## Given exercise
Rewrite the part that opens with the line containing "How do I perform: Save" and closes with the line containing "coord(930,279)", putting "Staff Engineer" in place of "Senior Engineer" and keeping everything else the same.

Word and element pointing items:
------------------------------------------------

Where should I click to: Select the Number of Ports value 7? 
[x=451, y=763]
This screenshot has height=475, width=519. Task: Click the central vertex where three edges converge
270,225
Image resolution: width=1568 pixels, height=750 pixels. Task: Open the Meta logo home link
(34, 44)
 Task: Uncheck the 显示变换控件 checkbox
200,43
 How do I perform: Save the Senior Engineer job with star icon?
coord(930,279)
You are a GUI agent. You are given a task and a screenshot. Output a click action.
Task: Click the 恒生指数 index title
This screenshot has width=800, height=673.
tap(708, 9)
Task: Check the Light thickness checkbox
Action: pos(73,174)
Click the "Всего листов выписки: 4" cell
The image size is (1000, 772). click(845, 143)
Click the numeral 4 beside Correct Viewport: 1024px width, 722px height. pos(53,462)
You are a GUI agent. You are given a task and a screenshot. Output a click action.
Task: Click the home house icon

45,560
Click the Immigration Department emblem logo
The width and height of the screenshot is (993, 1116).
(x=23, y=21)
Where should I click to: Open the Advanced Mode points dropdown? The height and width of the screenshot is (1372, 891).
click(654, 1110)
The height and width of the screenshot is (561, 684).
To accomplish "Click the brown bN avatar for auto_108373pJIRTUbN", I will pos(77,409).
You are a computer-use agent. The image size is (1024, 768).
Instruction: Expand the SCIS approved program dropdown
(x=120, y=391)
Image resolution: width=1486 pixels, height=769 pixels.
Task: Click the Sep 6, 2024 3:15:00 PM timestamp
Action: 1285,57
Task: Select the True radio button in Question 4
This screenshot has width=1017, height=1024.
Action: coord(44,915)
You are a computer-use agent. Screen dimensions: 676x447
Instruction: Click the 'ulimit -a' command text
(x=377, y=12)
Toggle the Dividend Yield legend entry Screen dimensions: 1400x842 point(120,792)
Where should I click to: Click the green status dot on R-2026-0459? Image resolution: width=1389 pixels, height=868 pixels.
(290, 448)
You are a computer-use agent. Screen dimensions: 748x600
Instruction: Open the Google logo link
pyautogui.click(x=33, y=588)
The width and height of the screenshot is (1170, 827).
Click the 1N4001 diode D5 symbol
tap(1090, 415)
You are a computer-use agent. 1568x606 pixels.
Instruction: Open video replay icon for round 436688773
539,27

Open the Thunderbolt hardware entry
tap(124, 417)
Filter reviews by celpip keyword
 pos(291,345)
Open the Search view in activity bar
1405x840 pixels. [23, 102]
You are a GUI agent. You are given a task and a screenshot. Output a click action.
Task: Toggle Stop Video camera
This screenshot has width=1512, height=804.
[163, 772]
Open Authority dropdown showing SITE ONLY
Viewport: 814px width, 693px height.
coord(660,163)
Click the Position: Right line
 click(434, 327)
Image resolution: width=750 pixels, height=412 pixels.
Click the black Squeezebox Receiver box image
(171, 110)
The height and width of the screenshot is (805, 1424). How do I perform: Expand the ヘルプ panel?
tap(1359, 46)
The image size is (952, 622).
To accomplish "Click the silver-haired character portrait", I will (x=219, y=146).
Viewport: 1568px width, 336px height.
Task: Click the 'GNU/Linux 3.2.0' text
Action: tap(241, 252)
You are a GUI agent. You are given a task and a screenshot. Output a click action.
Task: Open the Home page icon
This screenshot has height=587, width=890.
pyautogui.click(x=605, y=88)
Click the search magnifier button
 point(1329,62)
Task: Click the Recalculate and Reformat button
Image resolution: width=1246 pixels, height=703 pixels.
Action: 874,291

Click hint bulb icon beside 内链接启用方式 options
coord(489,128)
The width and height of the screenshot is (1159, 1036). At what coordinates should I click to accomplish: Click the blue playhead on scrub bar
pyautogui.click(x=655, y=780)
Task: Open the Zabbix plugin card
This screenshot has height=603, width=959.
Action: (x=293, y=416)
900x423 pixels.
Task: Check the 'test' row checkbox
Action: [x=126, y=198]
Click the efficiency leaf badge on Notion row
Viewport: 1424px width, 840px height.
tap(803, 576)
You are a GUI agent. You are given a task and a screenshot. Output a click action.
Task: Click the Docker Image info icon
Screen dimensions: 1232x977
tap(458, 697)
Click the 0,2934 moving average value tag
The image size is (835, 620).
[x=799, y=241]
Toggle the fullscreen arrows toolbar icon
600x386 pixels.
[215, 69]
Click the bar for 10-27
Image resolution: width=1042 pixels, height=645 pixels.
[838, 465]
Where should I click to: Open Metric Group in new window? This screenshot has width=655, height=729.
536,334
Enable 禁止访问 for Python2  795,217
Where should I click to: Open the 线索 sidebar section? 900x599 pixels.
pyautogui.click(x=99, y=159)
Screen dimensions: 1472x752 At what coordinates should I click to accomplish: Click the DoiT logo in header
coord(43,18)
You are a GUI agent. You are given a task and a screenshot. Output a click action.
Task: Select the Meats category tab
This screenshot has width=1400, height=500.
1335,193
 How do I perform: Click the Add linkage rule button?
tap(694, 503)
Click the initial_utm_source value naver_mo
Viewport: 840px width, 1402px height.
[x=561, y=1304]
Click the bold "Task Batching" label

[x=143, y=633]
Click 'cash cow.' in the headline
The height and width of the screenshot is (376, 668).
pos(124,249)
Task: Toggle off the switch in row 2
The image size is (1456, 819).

------------------------------------------------

## Response
 How do I perform: Save the Staff Engineer job with star icon?
coord(930,279)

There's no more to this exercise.